Peer-led HIV Prevention Education

 

 

OVERVIEW

 

Peer-led HIV Prevention Education employed high school peers to educate high school students around a variety of HIV-related topics, including HIV transmission and prevention knowledge, risk perception, and prevention, communication, and negotiation skills. Using an adapted version of the Healthy Oakland Teens Peer-led AIDS Prevention Curriculum and implemented in Rome, Italy, the program randomly assigned 9 high schools to receive peer-led HIV instruction while the other 9 high schools received teacher-led HIV instruction. The program spanned a total of 10 hours, which were broken down into 5 sessions. At the 5-month post-test, classrooms receiving peer-led instruction exhibited significant improvement in their knowledge score compared with teacher-led instruction. However, there were no impacts on attitudes, risk perception, and prevention skills. There were also no impacts on condom usage or number of sexual partners within the past 3 months.

 

 

DESCRIPTION OF PROGRAM

 

Target population: High school students.

 

Peer-led HIV Prevention Education employs high school peers to educate high school students around a variety of HIV-related topics, including HIV transmission and prevention knowledge, risk perception, and prevention, communication, and negotiation skills. Using an adapted version of the Healthy Oakland Teens Peer-led AIDS Prevention Curriculum and implemented in Rome, Italy, and based on Social Learning Theory, the program spans a total of 10 hours, which were broken down into 5 sessions. Peers, selected from each class, were chosen by teachers and other experts, based on a variety of personal characteristics: charisma, credibility, communication and relationship-building skills. Peer leaders attend a 5-day training, led by psychologists. Additionally, teachers, selected by the school headmaster, attend a 6-hour training led by healthcare workers.

 

 

EVALUATION(S) OF PROGRAM

 

Borgia P, Marinacci C, Schifano P, Perruci C (2005). Is peer education the best approach for HIV prevention in schools? Findings from a randomized controlled trial. Journal of Adolescent Health, 36, 508-516.

 

Evaluated population: 1,295 students, from 18 high schools in Rome, Italy, comprised the study sample, with a median age of 18 years, and one-half (51%) were sexually active at baseline. After school randomization, 613 students were slotted to receive peer-led HIV education instruction while the remaining 682 students were to receive the teacher-led HIV education instruction.

 

Approach: Schools were randomly assigned to either receive the peer-led (n=9) or teacher-led (n=9) HIV education curriculum. Impacts were evaluated through self-administered questionnaires, which assessed: sexual behavior over time and within past 3 months, including condom usage and number of sexual partners; knowledge of HIV transmission and prevention; prevention, communication, negotiation skills; risk perception; and attitudes towards persons living with AIDS. Questionnaires were distributed at pre-test, prior to the education program, as well as five months after the education program, at post-test.

 

Results: Among the peer-led group, there was a significant improvement in the knowledge score compared with the teacher-led group.
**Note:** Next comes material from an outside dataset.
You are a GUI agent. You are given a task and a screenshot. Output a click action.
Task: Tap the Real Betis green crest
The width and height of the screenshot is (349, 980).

However, there were no significant differences between the teacher-led and peer-led groups with changes in attitudes, risk perception, and prevention skills. There were also no significant differences between the peer-led and teacher-led groups in student-reported condom use or number of sexual partners in the past 3 months.

 

While both teacher-led and peer-led classes experienced attrition, the percentage was higher among the teacher-led classrooms (27%) compared with the peer-led classrooms (20%). Questions were also raised about the method used in selecting peer leaders, and the authors acknowledge the possibility that some peer leaders were nominated by teachers based on high academic grades rather than communication and relationship-building skills. Furthermore, the authors conclude that, while peer leaders were more effective in improving knowledge, it was costlier to implement peer-led instruction than teacher-led instruction and therefore recommend additional cost-effective analyses. It should be noted that both approaches were related to increases over time in knowledge, skills, attitudes, and perception of risks, however.

 

 

SOURCES FOR MORE INFORMATION

 

References

Borgia P, Marinacci C, Schifano P, Perruci C (2005). Is peer education the best approach for HIV prevention in schools? Findings from a randomized controlled trial. Journal of Adolescent Health, 36, 508-516.

 

For more information about the curriculum used, please see: University of California-San Francisco. (1995). Healthy Oakland Teens Peer-led AIDS Prevention Curriculum. San Francisco: The Institute.

http://www.caps.ucsf.edu/projects/HOT/index.php

 

 

SUMMARY & CATEGORIZATION

 

Program categorized in this guide according to the following:

Evaluated participant ages: 16-18 / Program age ranges in the guide: 15-21

Program components: school-based

Measured outcomes: education and cognitive development; teen pregnancy and reproductive health.

 

KEYWORDS: Youth (16+), High School, Co-ed, School-based, STD/HIV/AIDS

 

Program information last updated on July 8, 2009.